ペース落ちてます。ぼちぼちと更新するので、気が向いたらどうぞ。
いちおう、音声学のことが中心のはず。

大成功!

2006年04月16日 | Indiana大学
この学期中、応用言語学科のYoosunさん、という韓国人学生の被験者になりました。「第二言語習得」の授業の研究プロジェクトで、私の英語を調べます。私はたまたま知り合いの日本人の方の仲介で彼女と知り合い、最終回の今日まで5回、それぞれおよそ2時間ほどのセッションに付き合いました。
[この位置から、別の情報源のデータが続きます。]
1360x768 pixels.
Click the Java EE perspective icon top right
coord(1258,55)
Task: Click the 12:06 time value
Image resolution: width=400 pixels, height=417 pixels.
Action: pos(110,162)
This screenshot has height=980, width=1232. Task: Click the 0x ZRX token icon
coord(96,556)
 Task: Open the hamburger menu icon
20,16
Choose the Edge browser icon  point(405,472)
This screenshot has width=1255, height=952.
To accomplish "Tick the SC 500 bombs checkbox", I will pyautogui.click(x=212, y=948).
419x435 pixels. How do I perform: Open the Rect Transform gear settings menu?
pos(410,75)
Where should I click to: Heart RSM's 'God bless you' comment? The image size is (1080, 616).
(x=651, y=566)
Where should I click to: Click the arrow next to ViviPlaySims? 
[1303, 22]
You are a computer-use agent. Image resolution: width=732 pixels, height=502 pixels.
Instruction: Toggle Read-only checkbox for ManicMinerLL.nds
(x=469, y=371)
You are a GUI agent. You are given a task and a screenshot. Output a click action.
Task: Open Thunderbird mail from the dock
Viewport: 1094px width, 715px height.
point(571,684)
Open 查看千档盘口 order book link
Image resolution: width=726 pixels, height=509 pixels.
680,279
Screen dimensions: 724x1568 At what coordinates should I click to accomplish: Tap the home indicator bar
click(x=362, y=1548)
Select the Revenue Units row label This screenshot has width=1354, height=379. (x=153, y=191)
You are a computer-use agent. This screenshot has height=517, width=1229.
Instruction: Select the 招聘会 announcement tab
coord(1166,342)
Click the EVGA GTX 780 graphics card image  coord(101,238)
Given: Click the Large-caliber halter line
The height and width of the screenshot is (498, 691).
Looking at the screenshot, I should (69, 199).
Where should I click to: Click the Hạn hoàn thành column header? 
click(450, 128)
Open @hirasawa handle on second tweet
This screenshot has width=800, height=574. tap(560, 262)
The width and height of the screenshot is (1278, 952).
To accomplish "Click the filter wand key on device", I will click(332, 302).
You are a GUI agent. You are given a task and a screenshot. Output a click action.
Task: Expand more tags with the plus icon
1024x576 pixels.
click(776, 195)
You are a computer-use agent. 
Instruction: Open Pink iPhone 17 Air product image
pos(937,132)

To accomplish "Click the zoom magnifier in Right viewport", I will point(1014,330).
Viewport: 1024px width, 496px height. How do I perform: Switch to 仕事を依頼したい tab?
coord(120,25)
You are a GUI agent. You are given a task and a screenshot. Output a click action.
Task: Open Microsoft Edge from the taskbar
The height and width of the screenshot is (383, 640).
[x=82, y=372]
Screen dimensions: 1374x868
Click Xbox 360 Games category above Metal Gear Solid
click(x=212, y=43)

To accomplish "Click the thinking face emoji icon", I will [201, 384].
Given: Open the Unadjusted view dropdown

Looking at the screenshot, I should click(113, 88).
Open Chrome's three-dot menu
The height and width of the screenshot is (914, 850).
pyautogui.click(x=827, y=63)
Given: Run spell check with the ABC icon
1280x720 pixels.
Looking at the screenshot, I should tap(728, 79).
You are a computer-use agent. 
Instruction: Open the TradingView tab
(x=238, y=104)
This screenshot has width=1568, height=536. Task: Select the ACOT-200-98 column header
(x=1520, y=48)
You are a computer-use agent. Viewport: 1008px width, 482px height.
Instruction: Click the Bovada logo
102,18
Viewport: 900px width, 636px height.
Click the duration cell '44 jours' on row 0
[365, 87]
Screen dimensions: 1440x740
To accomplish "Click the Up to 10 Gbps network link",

質問に答えて話す、絵を見て場面を説明する、DVDの内容を見て日本の文化を話す、Webページを見ながら日本の観光案内をする、などなど、さまざまな手法を使って、私の英語の「誤用」を引き出そうとしていました。で、今日、すべてのセッションを終えたあと、彼女はDebriefing(実験時に隠していた真の狙いの説明)をしてくれました。

まず「あなたは言語学科の院生だから、本当の狙いが分かってしまうのではと心配だったんだけど、何だと思った?」と聞かれたので、「テンスやアスペクトだと思った」と答えました。理由も聞かれたので「さまざまな、とくに時系列で展開する場面の説明を求められたから」と。そうではないかとうすうす思っていたのですが、彼女の研究の邪魔にならないようにできる限り意識しないように、ともあれ内容に集中するようにしていた、と説明しました。

いつものとおり、ニコニコしながら黙って聞いていた彼女は大喜び。実は、私の予想は「大ハズレ」。彼女の真の狙いは「複数形」でした。

今日のセッションの初め、私は単なる雑談と情報提供のつもりで、こんな話をしました。「いっしょに音声学の実験をしているクラスメートと文書を交換して気づいたんだけど、私は単数・複数の一致がだめらしい。いつも直されるんですよー。私はどうやら、時間表現より、そっちが苦手らしいですよ。参考になれば・・・」

彼女はそれを聞いて、「バレたか?」と内心ヒヤヒヤしてたそうですが、当の本人がそうとは全く気づいてなかったことを最後に確認。真の意図が気づかれないまま最後のセッションを終えたわけで、プロジェクトは大成功! 完璧にだまされたこっちは言語学者の端くれとしてなんだかトホホですが、お役に立てたようです。

実験に参加・協力してくれる人を見つける難しさは経験しているし、そもそもどの分野にせよ人の実験を見られるのはとても勉強になるので、二つ返事で引き受けたのですが、「ワタシはこうだまされた」という経験も含め、とても勉強になりました。彼女も逆に、われわれの音声学の実験のために、不足している全羅道方言の話者(なぜか少ない)も紹介してくれたし、いいことばかりでした。

とくに写真はないので、帰りに10thストリートマーケットでこっそり撮ってきた写真を。カタカナで「ミクスドシリアルのクラッカー」と書いてありますが・・・ 本当に日本人に買ってもらおうと思ってるのでしょうか。